» **Job a**: Copy out the records verbatim, from their first line through the line that holds "[1170, 412]", with both of those lines included.

For the protection of digital interfaces that leave the device housing (e.g. USB), additional separate ICs are used that support this protection of the data processing chips. These protection diode ICs suppress the short-time voltages and are called Transient Voltage Suppressor or TVS diodes. Typical TVS ICs are NUP2301 or for USB NUP4201.

Further reading


After this lesson, you should:

  1. Know how to distinguish electron mobility in metals, semiconductors, and insulators,
  2. know what the intrinsic conductivity of a semiconductor is,
  3. distinguish between electron and hole conduction and relate them to P- and N-doping,
  4. know what doping is and what it is used for
  5. know the difference between real and ideal diode,
  6. be able to show the course in forward and reverse directions,
  7. be able to choose the correct diode from different diode types,
  8. be able to explain physical quantities such as reverse/residual current, reverse/residual voltage, and breakdown voltage.

» **Records for locating displayed items**:

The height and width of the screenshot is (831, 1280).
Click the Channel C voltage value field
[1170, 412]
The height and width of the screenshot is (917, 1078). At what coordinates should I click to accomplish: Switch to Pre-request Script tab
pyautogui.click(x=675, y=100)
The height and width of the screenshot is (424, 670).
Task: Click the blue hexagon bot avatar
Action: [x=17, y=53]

» **Job b**:
Answer these questions on the excerpted passage:
(i) What name is given to the protection diode ICs that suppress short-time voltages?
(ii) Which typical TVS IC is named for USB?
(iii) Besides reverse/residual current and reverse/residual voltage, which physical quantity should a learner be able to explain after this lesson?

» **Written solution a**:
The height and width of the screenshot is (831, 1280).
Click the Channel C voltage value field
[1170, 412]

» **Written solution b**:
(i) Transient Voltage Suppressor, or TVS diodes
(ii) NUP4201
(iii) Breakdown voltage